Pubblicato su HuffingtonPost.it il 4 Aprile 2025

Era tutto scritto. Trump aveva annunciato da mesi la sua intenzione di colpire l’Europa con nuovi dazi. Lo aveva detto, ripetuto, rivendicato. Eppure il governo italiano ha preferito voltarsi dall’altra parte. Giorgia Meloni ha scelto di non esporsi, pur di non irritare un alleato politico. Ha taciuto per calcolo, illudendosi che bastasse non prendere posizione per restare fuori dal conflitto. Così oggi l’Italia arriva impreparata e senza voce, proprio mentre l’Europa viene colpita.

I dazi non sono propaganda. Sono una mossa concreta che ha conseguenze reali: aumentano i costi, rompono le filiere, rendono più difficile produrre, esportare, lavorare. A pagare non saranno pochi, ma tanti. Le imprese, i lavoratori, le famiglie. Non sarà una crisi limitata a qualche settore. Sarà un colpo all’intero sistema produttivo.

Dietro la retorica del protezionismo si nasconde un vecchio inganno: far credere che chiudere il mondo fuori serva a salvare il lavoro dentro. È l’opposto. In un’economia come la nostra, fondata sull’export e sull’interdipendenza, ogni barriera diventa un ostacolo. Ogni dazio una tassa sul futuro. Ogni chiusura, un rischio in più per chi produce.

Eppure la destra resta in silenzio. Incapace di prendere una posizione chiara. Perché è qui che si consuma la grande contraddizione del sovranismo. Un’ideologia che promette di difendere la nazione ma si scopre debole non appena incontra un nazionalismo più forte. I sovranismi non si sommano, si scontrano. Non cooperano, competono. E quando accade, chi ha meno peso si piega. È esattamente quello che sta accadendo. La destra italiana si inchina invece di reagire. Sceglie la subalternità invece della responsabilità.

L’Italia non ha bisogno di ambiguità, ma di una scelta chiara. E i dazi annunciati da Trump rendono evidente quale debba essere quella scelta.
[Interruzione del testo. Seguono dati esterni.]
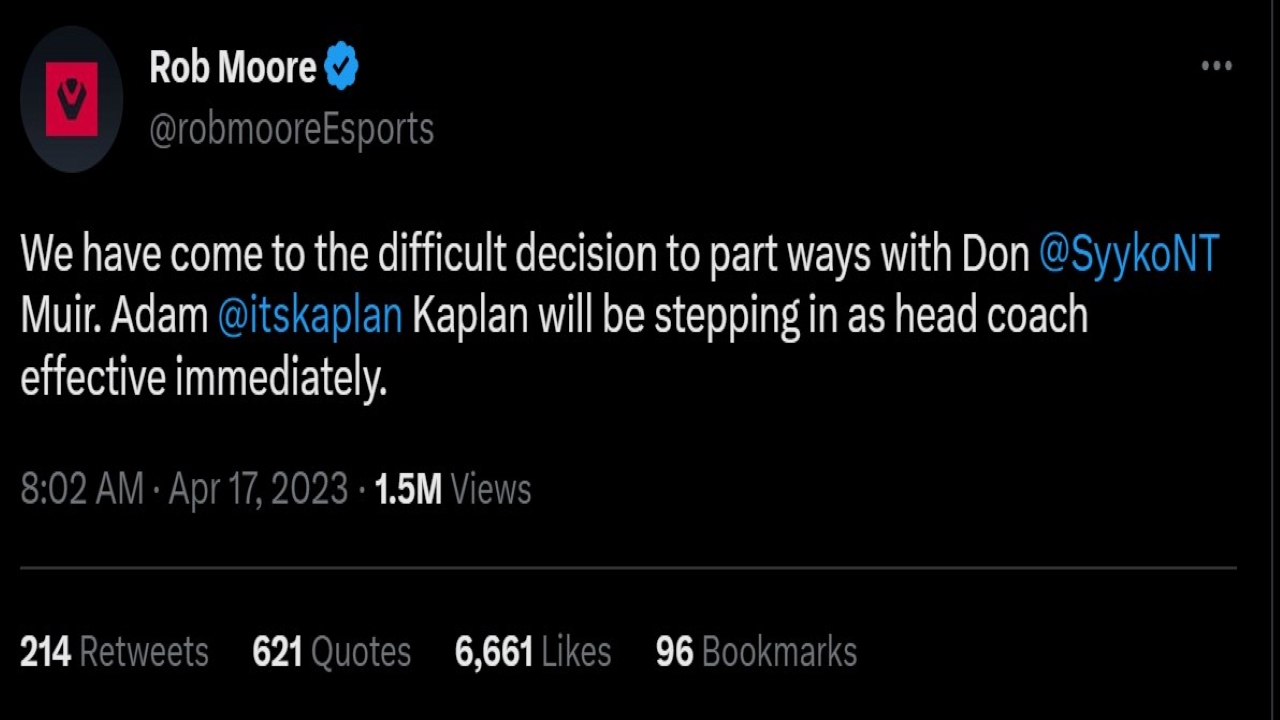Viewport: 1280px width, 720px height.
Task: Open the tweet's three-dot more menu
Action: [1216, 66]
Di fronte a una guerra commerciale che colpisce direttamente la nostra economia, serve una risposta all’altezza. E questa risposta può arrivare solo da un’Europa più forte. Perché in un mondo attraversato da crisi globali, conflitti economici e trasformazioni profonde, nessun Paese può difendere da solo il proprio lavoro, la propria produzione, la propria tenuta sociale.

Rafforzare l’Europa significa costruire protezione reale. Significa dare forza a chi lavora, a chi produce, a chi investe. Significa avere uno spazio politico ed economico in cui far valere i nostri interessi, con pari dignità, senza essere costretti a subire le decisioni altrui. È una scelta di concretezza, non di ideologia. È l’unico strumento che abbiamo per negoziare da pari, per difendere il nostro modello sociale, per affrontare le sfide della competizione globale. Anche contro chi si dice nostro alleato, ma agisce come un avversario.

Per anni la destra ha raccontato un’altra storia. Ha alimentato l’idea che l’Europa fosse il problema, la causa di ogni freno, il nemico da cui liberarci. Oggi è chiaro quanto fosse sbagliata quella narrazione. È proprio l’Europa, se resa più forte e più unita, a offrirci la protezione di cui abbiamo bisogno. Non come rifugio, ma come strumento per esercitare pienamente la nostra sovranità, in un tempo in cui la forza di un Paese non si misura nell’isolamento, ma nella capacità di contare dove si decidono le regole.

Difendere l’interesse nazionale non significa chiudersi, ma saper stare dove si decide il futuro. L’Italia può contare solo se sceglie fino in fondo l’Europa: con credibilità, con coraggio, con responsabilità. Perché oggi è lì che si gioca la sfida decisiva: proteggere il lavoro, tenere insieme crescita e diritti, non restare soli di fronte al mondo.